=== DATA TO USE ===

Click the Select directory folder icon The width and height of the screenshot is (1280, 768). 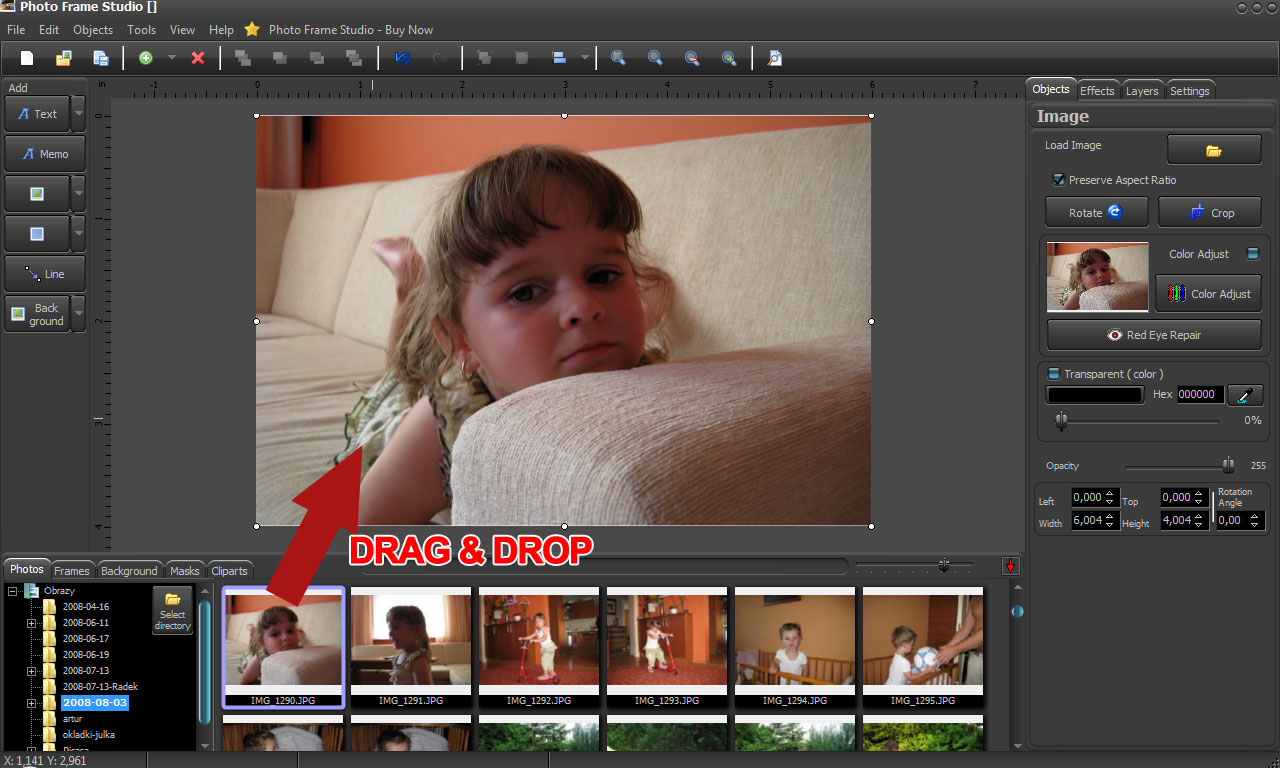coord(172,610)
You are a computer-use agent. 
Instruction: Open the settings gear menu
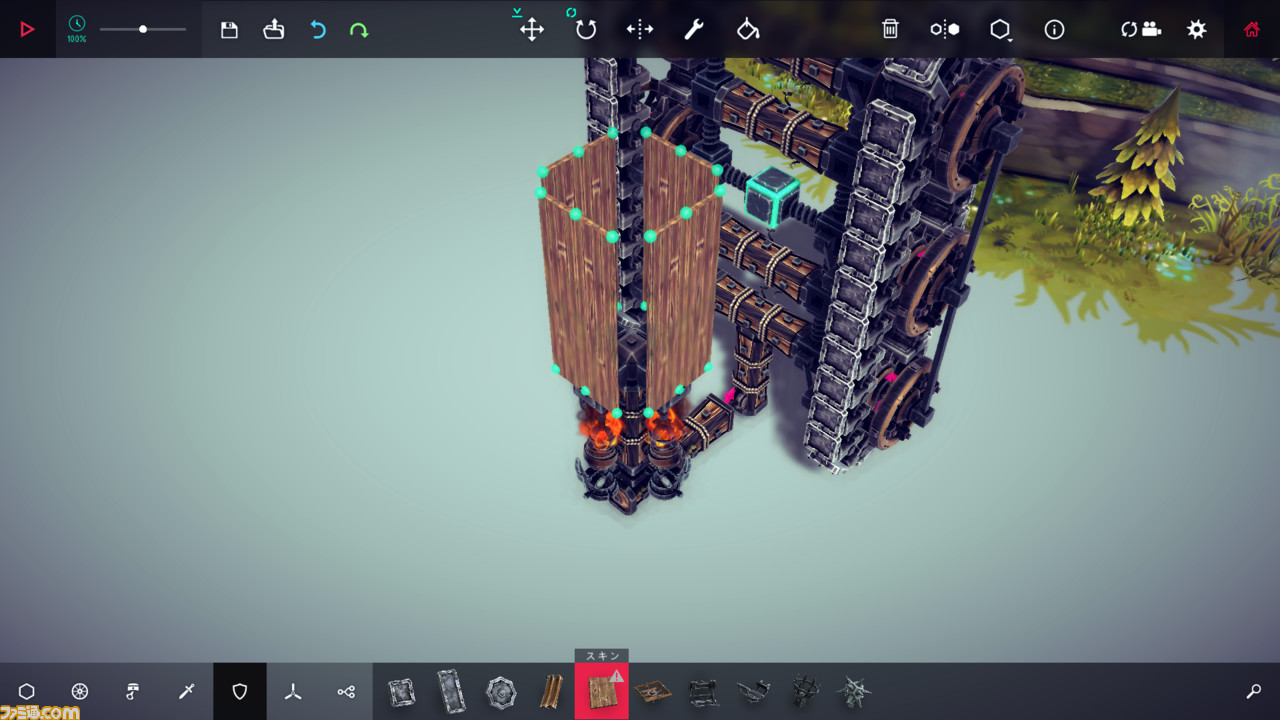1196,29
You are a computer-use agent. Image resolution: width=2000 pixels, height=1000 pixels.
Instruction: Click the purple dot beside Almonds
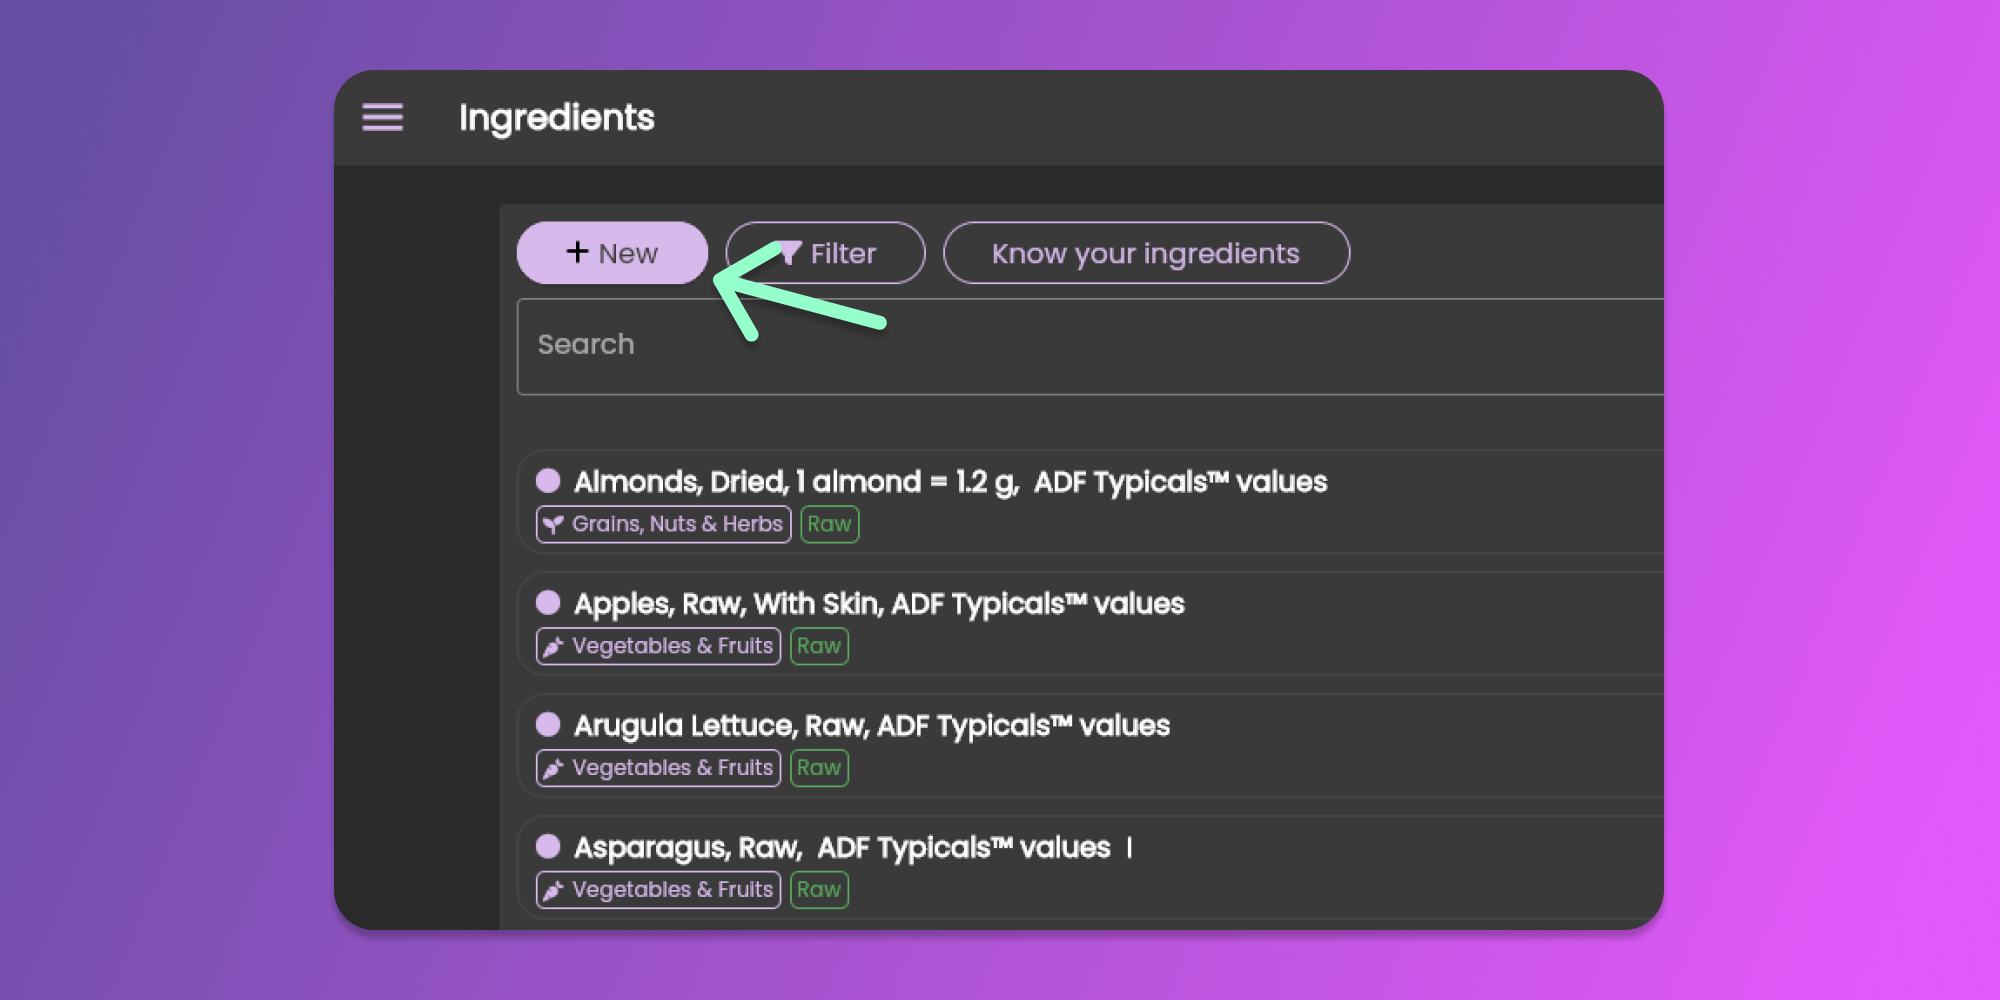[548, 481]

===
=== DATA TO USE ===

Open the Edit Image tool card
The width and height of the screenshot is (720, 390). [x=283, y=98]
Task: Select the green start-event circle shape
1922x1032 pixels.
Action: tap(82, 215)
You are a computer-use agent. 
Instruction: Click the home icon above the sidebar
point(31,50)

===
=== DATA TO USE ===

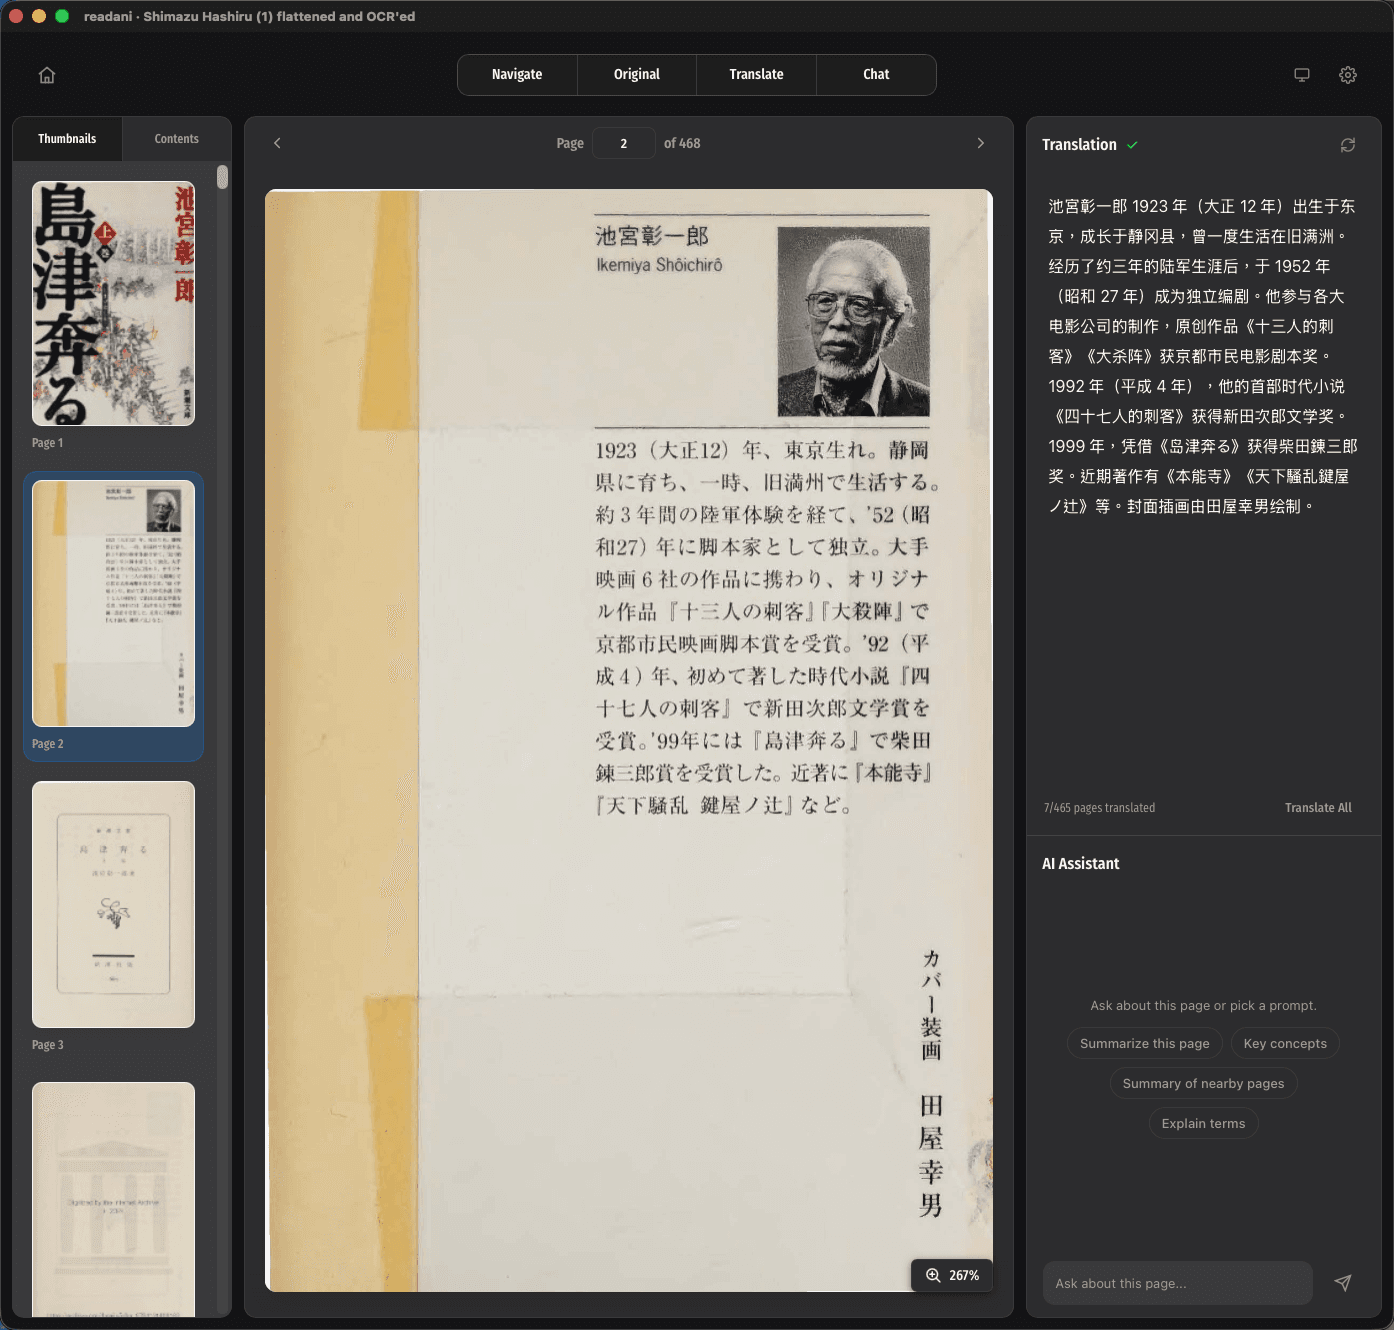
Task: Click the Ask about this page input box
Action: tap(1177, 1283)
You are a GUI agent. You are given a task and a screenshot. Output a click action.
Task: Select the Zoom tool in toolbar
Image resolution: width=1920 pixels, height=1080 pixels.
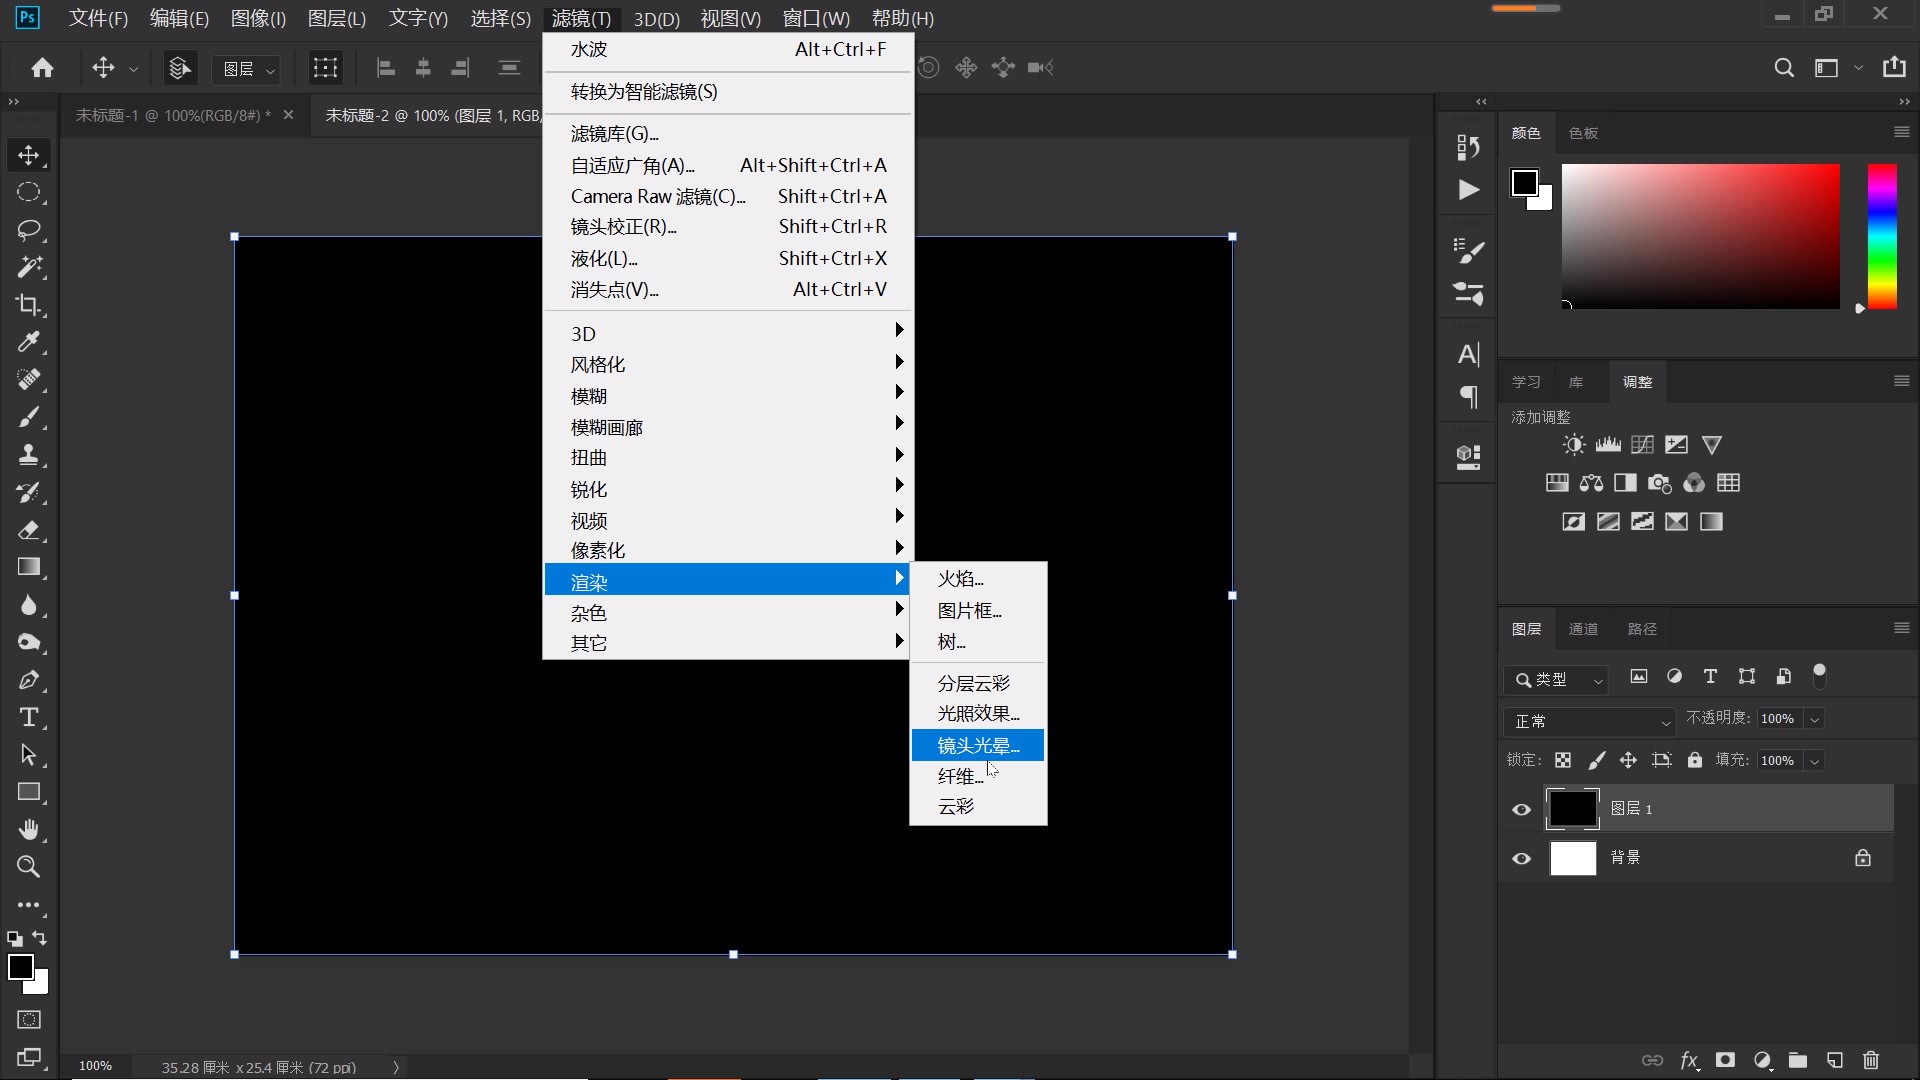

===

WORK TO COMPLETE:
Select every line in the data above that contains the string "Image".

ANSWER TO THE PROBLEM:
You are a computer-use agent. Image resolution: width=2000 pixels, height=1000 pixels.
Open the Edit Image tool card
Image resolution: width=1920 pixels, height=1080 pixels.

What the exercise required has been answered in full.